On the other hand, those who are saved take no credit for their salvation.  Those invited and chosen were no better than the others were.  They were as unfit to dine at the king’s table as anyone.  They did nothing to help plan the banquet, they did nothing to prepare the feast, and they did not invite themselves or make any conscious choice.  They were simply drawn in by the power of the invitation and the joy of what had been prepared for them.  It is as Jesus says in Jn 6:44: “No one can come to Me unless the Father who sent Me draws him.”  There is no merit or worthiness that these guests could boast of.  That is how it is in the kingdom of heaven.  It is solely the mercy and grace of the host that gives you our place at His table.

Those who are saved are saved by God’s grace alone, totally unassisted and unmerited by man.  It is written that even before the creation of the earth, God had planned the salvation of man.  Saint Paul proclaims in Ephesians 1:4-5, God chose us in Him before the foundation of the world, that we should be holy and without blame before Him in love having predestined us to adoption as sons by Jesus Christ to Himself, according to the good pleasure of His will.”  And again, these words of our Lord in Jn 15:16“You did not choose Me, but I chose you.”
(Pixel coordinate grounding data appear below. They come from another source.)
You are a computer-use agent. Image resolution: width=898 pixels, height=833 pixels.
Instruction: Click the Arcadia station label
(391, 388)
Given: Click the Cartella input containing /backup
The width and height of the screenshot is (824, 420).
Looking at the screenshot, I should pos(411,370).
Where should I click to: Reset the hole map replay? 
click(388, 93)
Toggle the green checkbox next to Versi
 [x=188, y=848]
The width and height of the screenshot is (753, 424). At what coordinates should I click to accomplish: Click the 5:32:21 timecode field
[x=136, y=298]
God, therefore, is the One who makes you alive in Christ; He gives you hearts of faith by His Holy Spirit.  It is God who works in you, both to will and to work for his good pleasure.  And that is tremendously comforting news; for it means that your salvation is not founded on the shifting sands of your actions and your choices, but on the solid rock of His actions and His choosing of you, even before you could do anything.

So, back to where we started: “Many are called, but few are chosen.”  With these words we are reminded to be on guard that we do not resist God’s grace and frustrate His merciful designs.  Instead, we pay attention to the wedding feast by believing in and clinging to Christ by the marvelous gift of faith that He gives by His Spirit through His Word, by heeding His invitation to come to the feast at the altar, the Supper of His body and blood.

The one who is worthy is the one who has faith in these words, “Given and shed for you for the forgiveness of sins.”  By that Word of grace, we then go out into the world to live as His children, loving and serving our neighbor wherever God puts us.

“Many are called, but few are chosen.”  Thanks be to God that He has chosen you to be His own and live under Him in His kingdom and serve Him in everlasting righteousness, innocence, and blessedness.

In the name of the Father and of the + Son and of the Holy Spirit.